Let op: Er zijn toelatingseisen voor deze opleiding, zie de informatie onder het kopje doelgroep. Mocht je vragen hebben, of twijfelen of je voldoet aan te toelatingseisen, neem dan voordat je je inschrijft, contact met ons op.
Inhoud
Het uitgangspunt bij schematherapie is dat bepaalde (vroege) leerervaringen in samenhang met specifiek temperament hebben geleid tot het ontstaan van disfunctionele schema’s (valkuilen) en modi, die belangrijk zijn bij het ontwikkelen van persoonlijkheidsstoornissen en hardnekkige stemmings- en angststoornissen.
Stagnaties in de ontwikkeling ontstaan als er niet voldoende voldaan wordt aan de basisbehoeften van een kind. Hierdoor ontwikkelt iemand copingstrategieën die op de lange termijn belemmerend zijn en de cliënt onvoldoende emotioneel goed voor zichzelf kan zorgen. Om hier verandering in aan te brengen neemt de behandelaar de houding aan van een ouder die (binnen de grenzen van de therapie) zorg draagt voor de cliënt en zo de cliënt leert om voor zichzelf te gaan zorgen. Dit wordt limited reparenting genoemd. Naast de manier waarop de relatie gehanteerd wordt, worden er verschillende technieken toegepast. De ervaringsgerichte technieken, zoals de meerstoelentechniek en imaginaties (met rescripting) worden veelvuldig toegepast. Het modusmodel heeft naast het schemamodel een centrale plaats gekregen in schematherapie.

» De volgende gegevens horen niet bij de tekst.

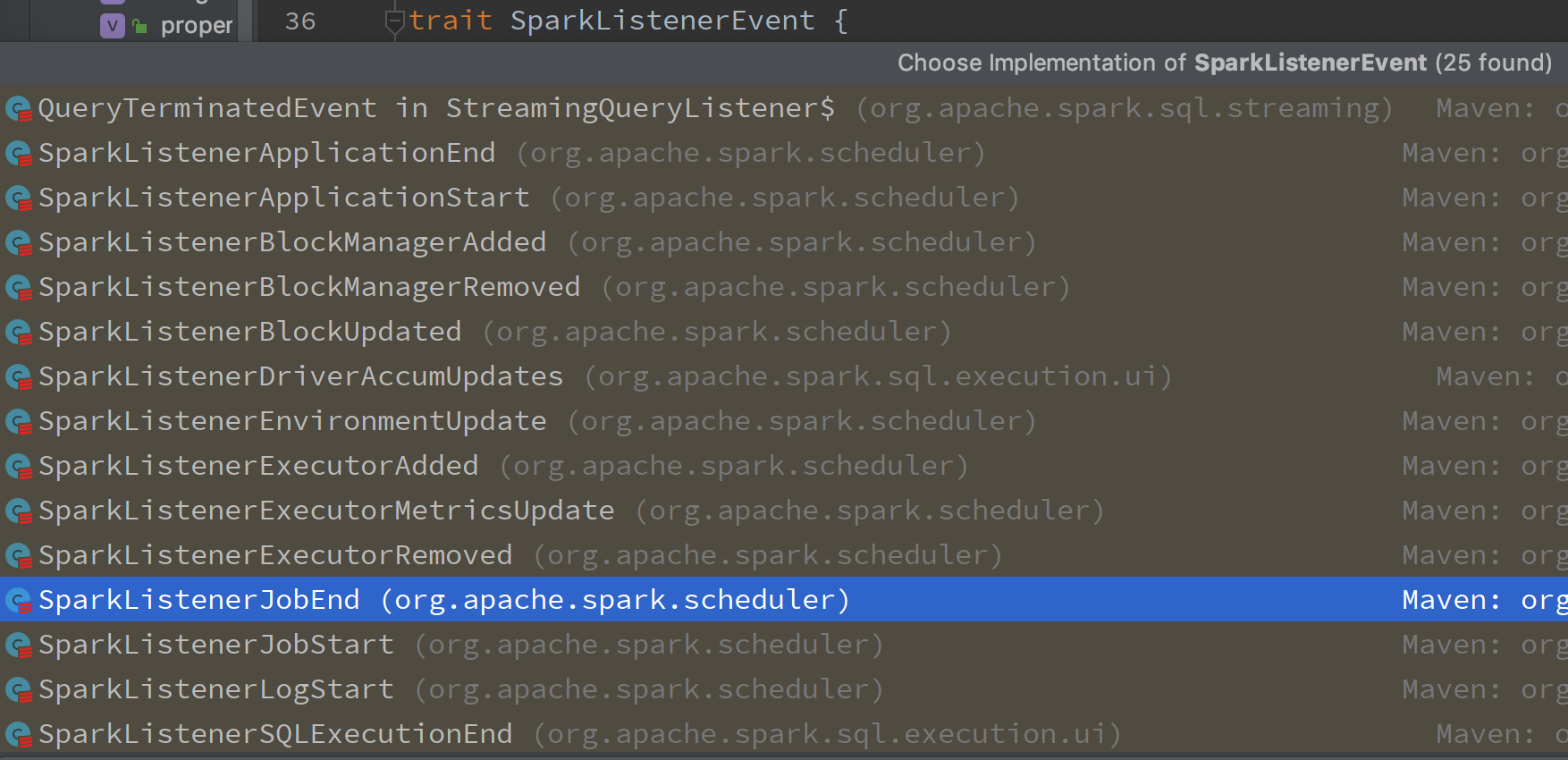Select SparkListenerExecutorRemoved entry

tap(274, 555)
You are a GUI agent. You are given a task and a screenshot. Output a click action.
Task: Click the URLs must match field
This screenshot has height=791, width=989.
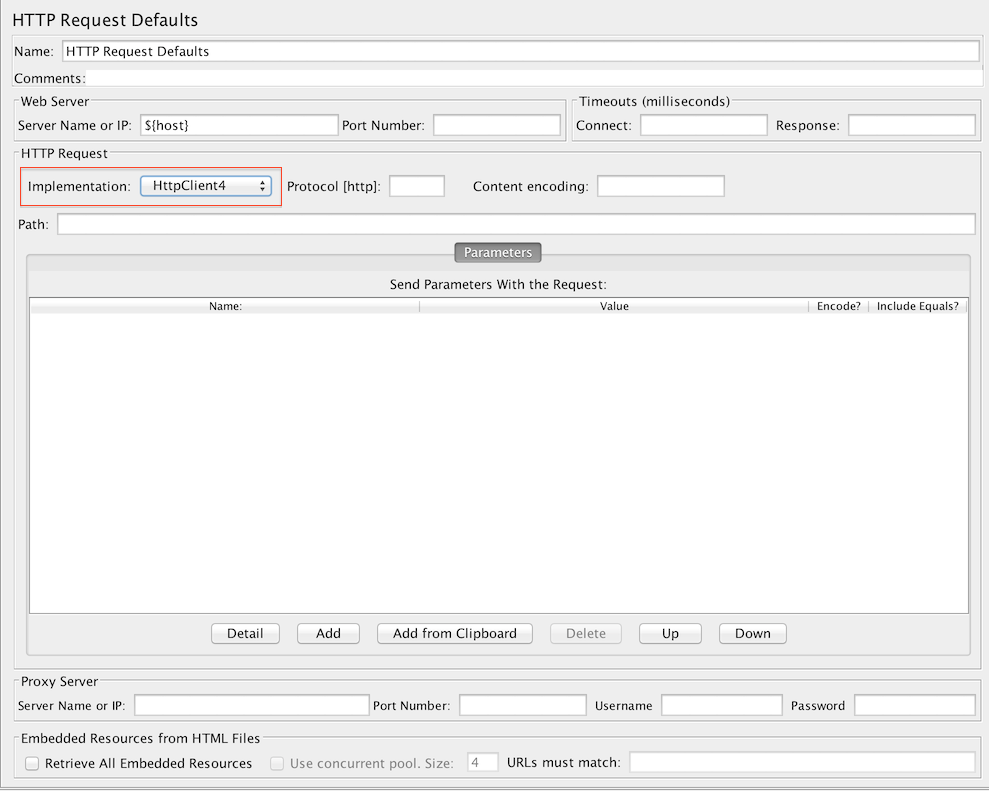point(801,763)
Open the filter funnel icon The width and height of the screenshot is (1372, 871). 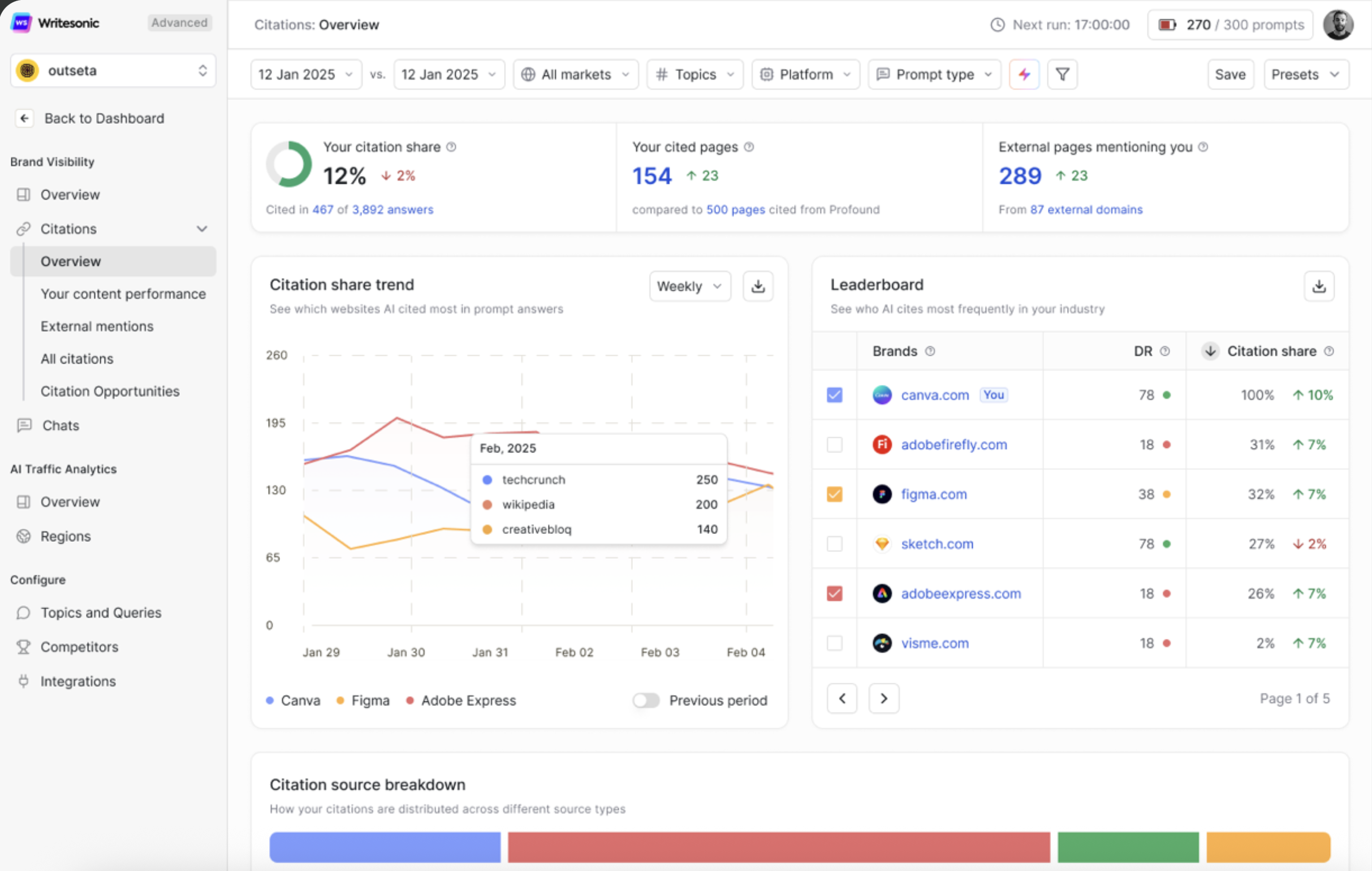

Schematherapie wordt toegepast bij persoonlijkheidsproblematiek en bij hardnekkige klachten in het toestandsbeeld, die met de gebruikelijke behandeling onvoldoende verbeteren. Met behulp van het modusmodel en de schemaconceptualisatie wordt op een andere manier gekeken naar de in standhoudende factoren. Veel cliënten met persoonlijkheidsproblematiek hebben traumatische ervaringen in hun leven meegemaakt. Schematherapie is ontwikkeld voor de behandeling van volwassenen en wordt steeds vaker toegepast bij adolescenten. Schema’s ontwikkelen zich vanaf de vroege jeugd en worden in de adolescentie al zichtbaar.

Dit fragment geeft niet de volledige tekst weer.